The group, which included about 30 graduate students, postdocs, and staff scientists from across the collaborating institutions, has not yet found any evidence of the phenomenon, but they did find important new insights into metal-hydrogen interactions that could affect low-energy nuclear reactions. The team remains excited about investigating this area and hopes their ongoing journey will inspire others in the scientific community to contribute data to this intriguing field.
Q: How did you get involved with a project that many would not consider?
A: Matt Trevithick SB ’92, SM ’94, senior program manager at Google Research, approached me in spring of 2015 and he did so pretty gingerly, kind of poking around the edges at first, and then he popped the question, “What do you think of cold fusion?” And my answer to him was that I didn’t have an opinion one way or the other on the scientific merits, because in 1989, when the cold fusion story broke, I was working all-out on high-temperature superconductivity, which had broken in 1986-87. We were furiously doing research in my lab on that topic, and also had started a company with MIT collaborators. So the cold fusion story came and went, and I was peripherally aware of it.
Then Matt asked if this was something I might be interested in. Google recruited the collaborators on this team not by telling us what they wanted done, but by asking us what we would find interesting to do. We wrote proposals that were internally reviewed. What was interesting to me is the idea that electrochemistry, and especially solid-state electrochemistry, is a very powerful driving force that can create unusual states of matter. We’ve applied that idea to high energy batteries and electrochemical actuators previously, and this was another field in which electrochemical manipulation of matter could be interesting.
This project was carried out in stealth. We didn’t want the fact that Google was funding research in this area to become a distraction. For the first couple of years, we didn’t even tell other members of our group the real reason behind the hydrogen storage experiments going on in the lab!

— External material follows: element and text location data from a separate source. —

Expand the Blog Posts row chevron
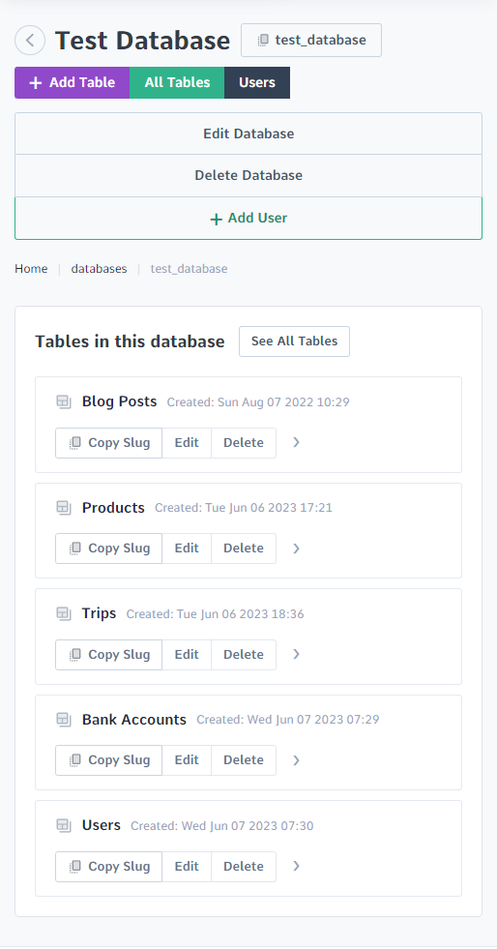point(296,442)
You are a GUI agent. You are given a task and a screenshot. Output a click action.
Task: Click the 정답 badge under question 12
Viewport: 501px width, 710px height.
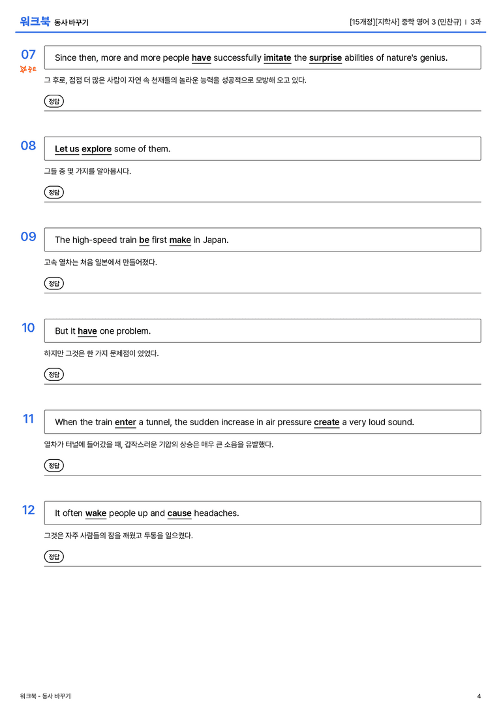53,557
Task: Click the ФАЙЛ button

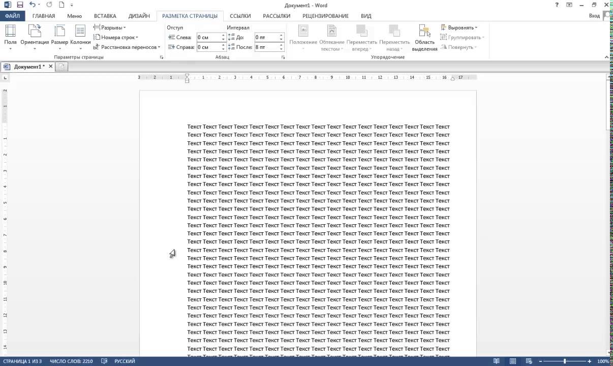Action: (12, 16)
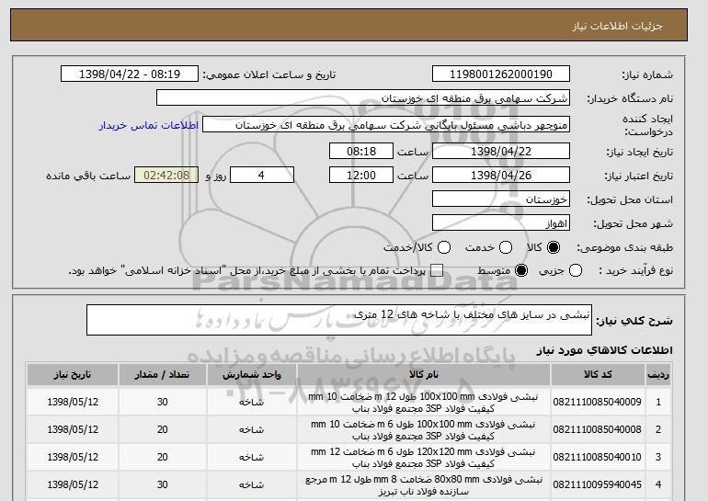The height and width of the screenshot is (501, 708).
Task: Tick the Islamic treasury payment checkbox
Action: [437, 270]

Ariel Jackson, a postdoc, had a major role in developing the original proposal. Later on, Daniel Rettenwander and Jesse Benck joined as postdocs, and David Young SB ’12, SM ’18 joined as a graduate student. Together, we pursued the idea of using different types of electrolytes, liquid, polymer, and ceramic, as the medium by which to electrochemically pump hydrogen into palladium metal in order to achieve as highly loaded a state as possible. We also developed techniques to measure loading dynamically more precisely and more accurately than had been done before. To date we’ve been able to reach a H:Pd ratio of 0.96, where the theoretical maximum is 1, measured to an uncertainty of + or – 0.02. These results have just been published in Chemistry of Materials, and one measure of the care we went to in this work is the fact that the supplemental information section of the paper is 50 pages long.
Q: What have you learned, and why did the group choose to publish now?

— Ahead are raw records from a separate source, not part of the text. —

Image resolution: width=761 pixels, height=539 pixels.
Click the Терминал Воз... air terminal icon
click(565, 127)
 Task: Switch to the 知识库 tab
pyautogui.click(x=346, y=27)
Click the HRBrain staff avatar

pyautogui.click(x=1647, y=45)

A: The Nature publication makes clear that to date we have not discovered compelling evidence for cold fusion. Our objective was to be scrupulously objective, and I think we have managed to avoid any form of “confirmation bias.” However, we’ve also learned that the high deuterium concentrations hypothesized to be necessary for cold fusion to occur are much more difficult to attain than we would have expected. And, there have been a number of other discoveries that have come about as a result of the group’s work that are applicable in other scientific areas.
Google’s intent from the beginning was to fund a multi-institutional collaborative effort that would work quietly but intensively, then publish its findings in peer-reviewed journals. Now is the right time to disclose that this project exists, to tell people what we have found and not found. We are not finished – in many ways this is just the beginning – and we want others to join the effort to look into the materials science, electrochemistry, and physics surrounding this topic.
Q: What’s next at MIT?
A: The project at MIT goes on, and we are looking to add to the team. What we’ve learned over the past three years has suggested new ways to use electrochemistry and materials science to create highly loaded metal hydrides: palladium for sure, but also other metals. We believe that we have found certain knobs that could allow us to create phase states that have not been accessible before. If we can controllably produce these, they will be very interesting target materials for other experiments within the broader program looking at, for example, neutron yields from deuterium-deuterium fusion in a plasma discharge device at Lawrence Berkeley National Lab.